7.3 The Client shall indemnify the Supplier against all damages, costs, claims and expenses suffered by the Supplier arising from any loss or damage to any equipment (including that belonging to third parties) caused by the Client.
7.4 Nothing in these Terms and Conditions shall limit or exclude the Supplier’s liability for death or personal injury caused by its negligence or for any other matters for which it would be unlawful to exclude or limit liability.
8. Force Majeure
The Supplier shall not be liable for any failure or delay in performing their obligations where such failure or delay results from any cause that is beyond the reasonable control of that party. Such causes include, but are not limited to: power failure, Internet Service Provider failure, industrial action, civil unrest, fire, flood, storms, earthquakes, acts of terrorism, acts of war, governmental action or any other event that is beyond the control of the party in question.
9.1 All notices under these Terms and Conditions shall be in writing and signed by, or on behalf of, the party giving notice (or a duly authorised officer of that party).
9.2 Notices shall be deemed to have been duly given:
(a) when delivered, if delivered by courier or other messenger (including registered mail) during the normal business hours of the recipient;
(b) when sent, if transmitted by fax or email and a successful transmission report or return receipt is generated;
(c) on the fifth business day following mailing, if mailed by national ordinary mail; or
(d) on the tenth business day following mailing, if mailed by airmail.
9.3 All notices under these Terms and Conditions shall be addressed to the most recent address, email address or fax number notified to the other party.
10. No Waiver
10.1 No waiver by the Supplier of any breach of these Terms and Conditions by the Client shall be considered as a waiver of any subsequent breach of the same or any other provision.

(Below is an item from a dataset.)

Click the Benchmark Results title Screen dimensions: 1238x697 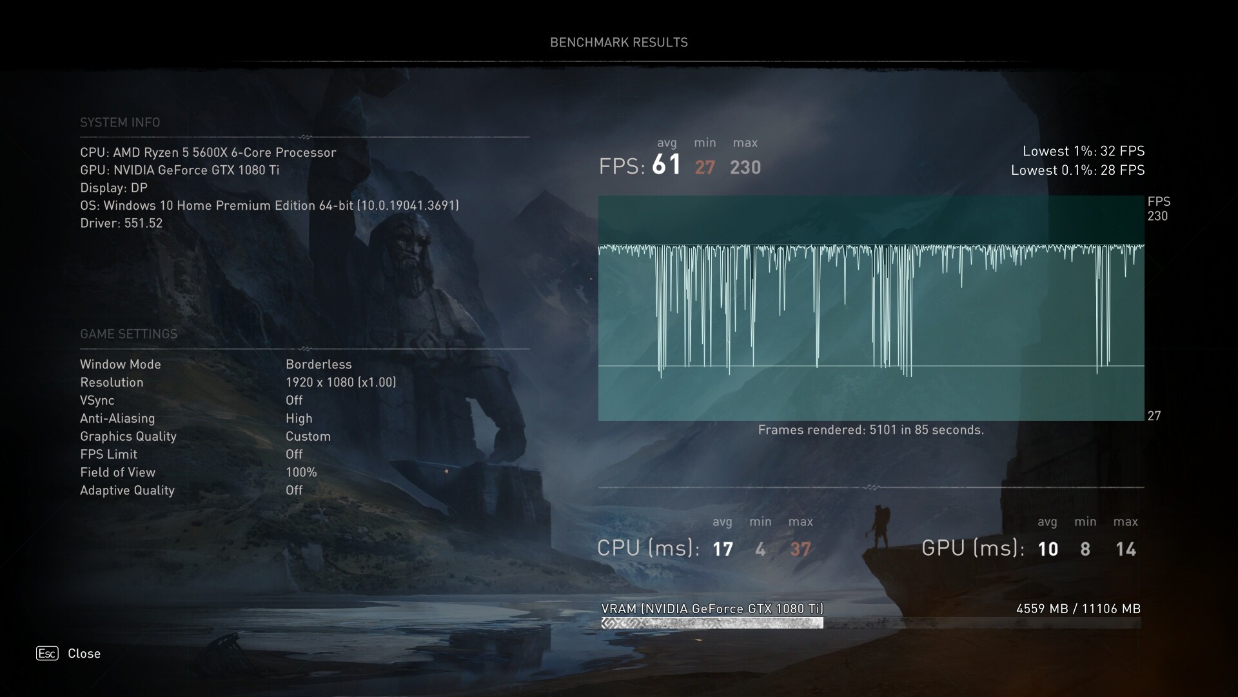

10.2 No failure or delay on the part of either the Supplier or the Client to exercise any right, power or privilege under these Terms and Conditions shall operate as a waiver of, nor shall any single or partial exercise of any such right, power or privilege preclude, any other or further exercise of any other right, power or privilege.
In the event that one or more of these Terms and Conditions is found to be unlawful, invalid or otherwise unenforceable, that / those provisions shall be deemed severed from the remainder of these Terms and Conditions (which shall remain valid and enforceable).

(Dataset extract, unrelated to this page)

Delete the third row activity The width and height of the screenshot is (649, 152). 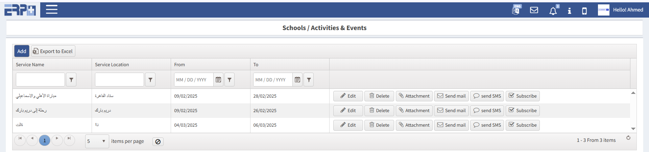click(x=379, y=125)
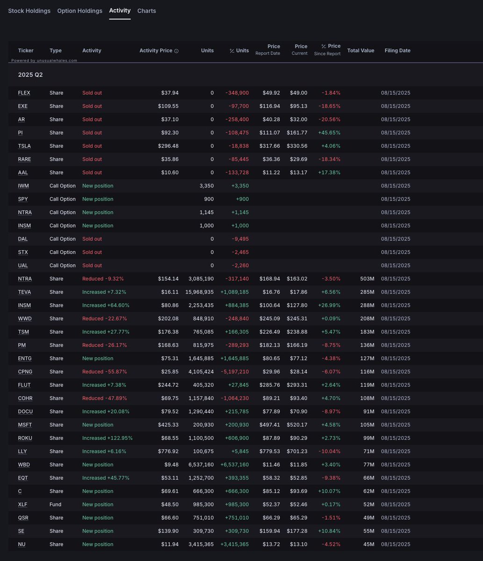Open the Charts tab
Screen dimensions: 483x561
(146, 11)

We reserve the right to terminate, for any reason, any web hosting or domain name account. Upon issuing notice of termination, we will allow 7 days to transfer the domain name(s) and associated websites to another provider. If any invoices remain unpaid, we also reserve the right to deny access to domain and web hosting control panel facilities until such invoices are settled in full.
13. Law and Jurisdiction
13.1 These Terms and Conditions (including any non-contractual matters and obligations arising therefrom or associated therewith) shall be governed by, and construed in accordance with, the laws of England and Wales.
13.2 Any dispute, controversy, proceedings or claim between the Seller and the Buyer relating to these Terms and Conditions (including any non-contractual matters and obligations arising therefrom or associated therewith) shall fall within the jurisdiction of the courts of England and Wales.
This information dated: 14 September 2016.